Figure 4. Infectious progeny yield at completion of the chlamydial developmental cycle following 8 h treatment with JO146.

Media, JO146 (50, 100, 150 μM) and DMSO was added to C. pecorum IPTaLE and to C. pneumoniae LPCoLN cultured at an MOI of 0.3 in McCoy B and HEp-2 cells respectively, at 16 h PI and left for 8 h. All wells were then washed with pre-warmed media and further incubated. The cultures were harvested for subsequent measurement of infectious progeny at the completion of the developmental cycle (C. pecorum IPTaLE 44 h PI, C. pneumoniae LPCoLN 72 h PI). Error bars indicate the standard error of the mean obtained from triplicate infected wells.

Figure 5. Infectious yield after treatment with JO146 for extended time.

Media, JO146 (50, 100, 150 μM) and DMSO was added to (A) C. pecorum IPTaLE and to (B) C. pneumoniae LPCoLN cultured at an MOI of 0.3 in McCoy B and HEp-2 cells respectively, at 16 h PI. The cultures were harvested for subsequent measurement of infectious progeny at time points extending further than completion of their developmental cycle. Shown are mean IFU/ml with error bars indicating the standard error of the mean obtained from triplicate infected wells.

Figure 6. Chlamydial inclusion vacuole size fails to progress over time in cell culture after treatment with 150 μM JO146.

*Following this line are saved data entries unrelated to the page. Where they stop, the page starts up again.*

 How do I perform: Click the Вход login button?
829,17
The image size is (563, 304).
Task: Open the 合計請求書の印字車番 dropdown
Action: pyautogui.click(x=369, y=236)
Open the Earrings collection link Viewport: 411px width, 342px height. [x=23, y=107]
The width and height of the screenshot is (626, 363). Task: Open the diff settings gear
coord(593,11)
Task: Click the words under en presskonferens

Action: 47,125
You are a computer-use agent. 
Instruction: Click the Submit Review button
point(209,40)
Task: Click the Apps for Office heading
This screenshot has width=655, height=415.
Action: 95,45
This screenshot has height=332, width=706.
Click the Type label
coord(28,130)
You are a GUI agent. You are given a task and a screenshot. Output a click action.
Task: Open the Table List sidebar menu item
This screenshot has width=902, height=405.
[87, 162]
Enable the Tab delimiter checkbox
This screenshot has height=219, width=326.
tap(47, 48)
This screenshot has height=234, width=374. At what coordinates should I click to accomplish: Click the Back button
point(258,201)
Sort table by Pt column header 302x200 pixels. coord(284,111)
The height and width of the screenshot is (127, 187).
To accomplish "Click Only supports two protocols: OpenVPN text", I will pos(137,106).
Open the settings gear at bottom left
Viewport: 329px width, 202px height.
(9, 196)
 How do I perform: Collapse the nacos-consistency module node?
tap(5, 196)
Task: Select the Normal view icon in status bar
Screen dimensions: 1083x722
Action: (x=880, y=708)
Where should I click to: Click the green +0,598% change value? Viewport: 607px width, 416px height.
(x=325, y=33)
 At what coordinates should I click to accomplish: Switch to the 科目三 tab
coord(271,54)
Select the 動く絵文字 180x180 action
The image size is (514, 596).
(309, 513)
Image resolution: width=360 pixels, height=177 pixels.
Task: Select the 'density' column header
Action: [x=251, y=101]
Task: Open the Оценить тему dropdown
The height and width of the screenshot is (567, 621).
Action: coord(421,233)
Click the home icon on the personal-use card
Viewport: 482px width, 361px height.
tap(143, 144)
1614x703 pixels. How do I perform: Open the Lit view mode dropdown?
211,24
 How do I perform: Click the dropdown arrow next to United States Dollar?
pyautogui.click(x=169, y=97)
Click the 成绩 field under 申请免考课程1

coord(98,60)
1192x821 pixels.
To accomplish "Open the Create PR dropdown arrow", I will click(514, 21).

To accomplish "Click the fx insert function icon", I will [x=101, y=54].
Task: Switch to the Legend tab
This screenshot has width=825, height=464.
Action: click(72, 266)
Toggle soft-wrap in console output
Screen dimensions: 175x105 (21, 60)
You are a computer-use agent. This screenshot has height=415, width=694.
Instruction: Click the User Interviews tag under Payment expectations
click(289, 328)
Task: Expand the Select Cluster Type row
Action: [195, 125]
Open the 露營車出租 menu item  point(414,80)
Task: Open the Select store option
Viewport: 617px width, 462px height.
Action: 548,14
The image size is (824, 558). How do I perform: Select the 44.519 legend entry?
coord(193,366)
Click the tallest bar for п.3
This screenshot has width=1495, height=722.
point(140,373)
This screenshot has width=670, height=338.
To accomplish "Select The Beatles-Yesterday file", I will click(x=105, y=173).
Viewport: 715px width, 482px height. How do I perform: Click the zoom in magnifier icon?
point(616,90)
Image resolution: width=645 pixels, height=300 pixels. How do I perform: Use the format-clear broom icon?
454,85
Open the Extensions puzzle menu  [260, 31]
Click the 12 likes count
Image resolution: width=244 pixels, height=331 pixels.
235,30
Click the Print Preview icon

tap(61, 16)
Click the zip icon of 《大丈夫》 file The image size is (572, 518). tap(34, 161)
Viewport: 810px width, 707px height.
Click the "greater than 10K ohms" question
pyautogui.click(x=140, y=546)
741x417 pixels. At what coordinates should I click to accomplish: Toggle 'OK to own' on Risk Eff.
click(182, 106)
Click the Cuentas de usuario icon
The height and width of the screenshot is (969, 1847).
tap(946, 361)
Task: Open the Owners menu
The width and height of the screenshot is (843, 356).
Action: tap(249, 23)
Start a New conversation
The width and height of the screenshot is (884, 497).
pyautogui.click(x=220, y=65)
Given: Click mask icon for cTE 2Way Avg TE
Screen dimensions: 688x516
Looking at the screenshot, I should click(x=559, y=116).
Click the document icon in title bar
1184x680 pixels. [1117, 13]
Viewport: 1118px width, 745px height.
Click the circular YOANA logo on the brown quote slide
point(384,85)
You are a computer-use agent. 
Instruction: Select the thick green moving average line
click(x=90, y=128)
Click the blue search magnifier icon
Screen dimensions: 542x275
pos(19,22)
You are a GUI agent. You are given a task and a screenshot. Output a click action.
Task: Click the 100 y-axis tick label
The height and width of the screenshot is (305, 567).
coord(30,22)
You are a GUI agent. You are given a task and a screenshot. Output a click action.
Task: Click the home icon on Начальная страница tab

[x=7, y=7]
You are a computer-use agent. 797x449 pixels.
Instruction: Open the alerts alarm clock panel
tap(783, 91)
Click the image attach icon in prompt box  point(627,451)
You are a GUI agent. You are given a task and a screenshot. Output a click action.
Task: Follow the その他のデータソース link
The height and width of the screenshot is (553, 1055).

(A) Cultures treated with 150 μM JO146 or DMSO control at 16 h PI (MOI 0.3). Cultures were fixed and labelled at times indicated to the left and treatment conditions indicated are at the top. C. pecorum IPTaLE were cultured in McCoy B cells, C. pneumoniae LPCoLN in HEp-2 cells. Chlamydia are shown in green and host cells red. (B) Quantitative representation of the inclusion size of JO146 and DMSO control treatments at each time point. IFU/FOV = Average Inclusion Forming Units per Field of View ± SE (n = 18). (C) Average inclusion size ± SE where C. pecorum IPTaLE (n = 5), C. pneumoniae LPCoLN (n = 4).

Figure 7. JO146 efficacy on Chlamydia infected koala endometrial primary epithelial cells.

Uterine primary epithelial cells were extracted from the uterus of a euthanized koala and infected with C. pecorum IPTaLE, C. pecorum DBDeUG, or C. pecorum MarsBar at an MOI of 0.5 or 1.0 and treated at 16 h PI with 100 μM JO146 or DMSO control. Shown is the mean percent infectivity (at 30 h PI, or 14 h after JO146 addition) with error bars indicating the standard error of the mean obtained from triplicate infected wells. The x axis indicates the different koala Chlamydia isolates and MOI.